Les activités pénales et civiles du Tribunal de Grande Instance de Tulle seront par ailleurs, pendant ces deux semaines, réduites aux urgences.
 
Chronologie des faits
  1. 25/10/2013 Deux employés d'un garage de Terrasson (Dordogne) découvrent un bébé nu, sale, déshydraté, dans le coffre d'une peugeot 307 que vient de déposer une cliente. Prise en charge médicale immédiate de l’enfant, une petite fille, à l’hôpital de Brive. Elle présente des signes de déshydratation, a l'air fiévreux mais l’équipe médicale ne constate pas des traces physiques de coups. La fillette pèse alors 7-8 kg. Elle est incapable de parler, de se tenir assise et tenir sa tête. Interpellation de la mère, elle est placée en garde à vue. Le père, d’une quarantaine d’années, est lui interpellé au domicile, à Brignac-la-Plaine. Fortement alcoolisé, il est placé en salle de dégrisement avant d’être mis également en garde à vue le 26/10/2018. L’enquête se poursuit au domicile des parents.

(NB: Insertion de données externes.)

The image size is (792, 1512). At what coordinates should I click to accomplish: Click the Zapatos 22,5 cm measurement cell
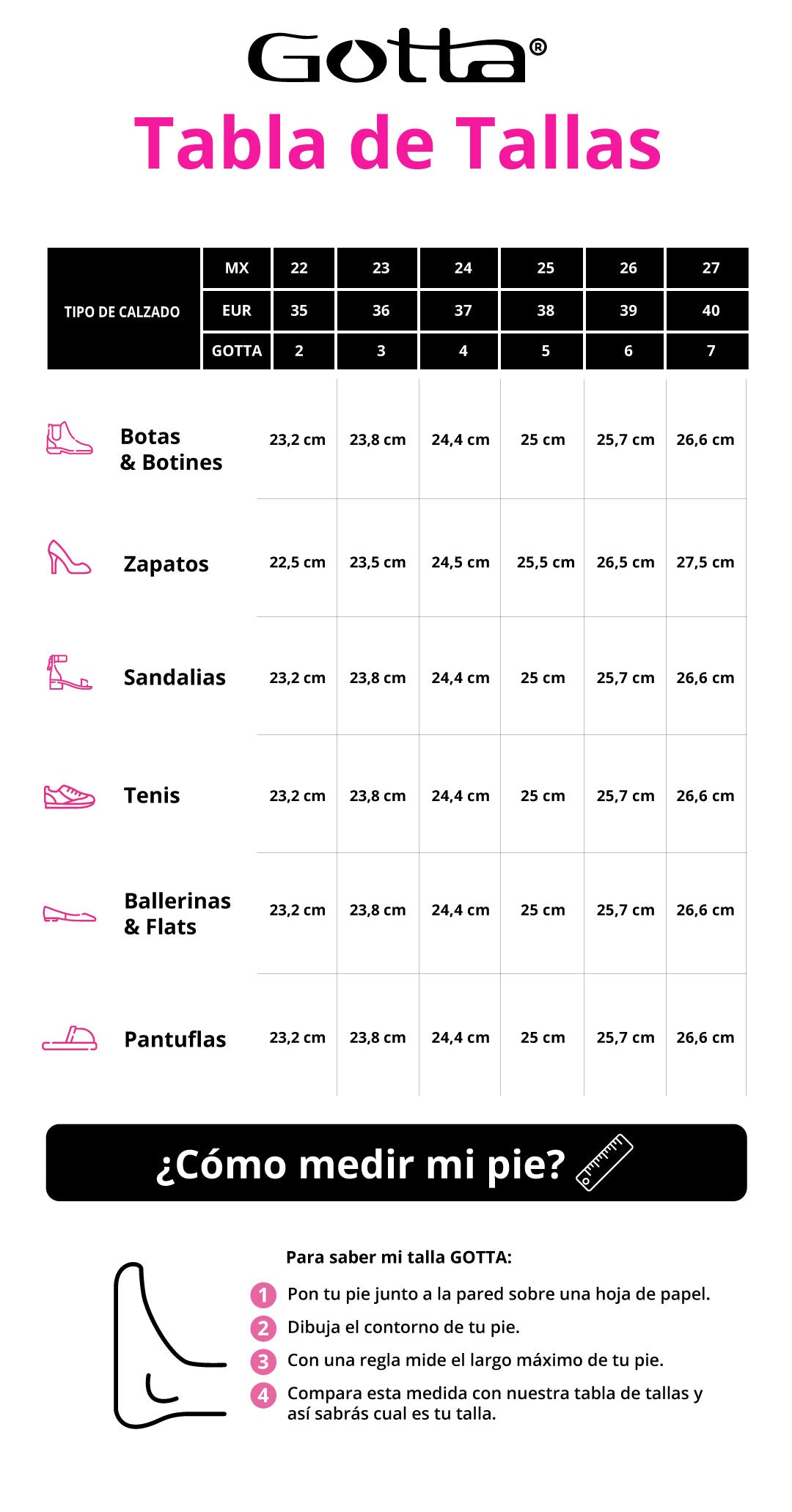point(297,562)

Des prélèvements ADN ont également lieu pour vérifier la filliation parentale.
  2. 26/10/2018 Prolongation de la garde à vue de 24h. La mère avoue avoir mis au monde l’enfant dans le secret, chez elle le 24 novembre 2011, lui avoir donné un prénom, Séréna, et l’avoir, depuis, dissimulé à tout le monde, y compris à son conjoint et les trois autres enfants du couple, et ce pendant deux ans. Une information judiciaire est ouverte et les parents sont mis en examen pour violences habituelles sur mineur de 15 ans et privation de soins par ascendant. Ils sont laissés en liberté sous contrôle judiciaire. Un Juge d’instruction est désigné. Les trois autres enfants du couple, âgés de 4, 9 et 10 ans, sont confiés aux services d'aide sociale du département de la Corrèze aux fins de placement provisoire, sur ordonnance du Parquet.
  3. La petite fille continue à recevoir des soins. L’équipe médicale constate un retard de croissance et de nombreuses carences. L'enfant souffre en effet d'importants retards psychomoteurs, de poids et de taille. Dans les mois qui suivent, médecins et psychiatres constatent qu’elle a développé un trouble autistique.
  4. 26/05/2016 Une contre-expertise conclut à un syndrome autistique permanent en lien avec les conditions de vie de l’enfant.
  5. 12/02/2016 Le Parquet requalifie les poursuites à l’encontre de la mère et saisit le pôle d’instruction criminelle de Limoges. Le dossier quitte le Tribunal de Grande Instance de Brive. Concernant le père de Serena, « en l’absence d’éléments probants sur sa connaissance de l’existence même de l’enfant », le même Parquet requiert un non lieu en sa faveur. L’instruction conclut au renvoi de la mère devant la Cour d’Assises.
  6. 12/11/2018 Ouverture de la session de la Cour d’Assises de la Corrèze, entièrement dédiée au procès. Elle est accusée de violences suivies de mutilation ou infirmité permanente sur mineur de 15 ans par ascendant, privation de soins ou d’aliments compromettant la santé, dissimulation ayant entrainé une atteinte à l’état civil d’un enfant.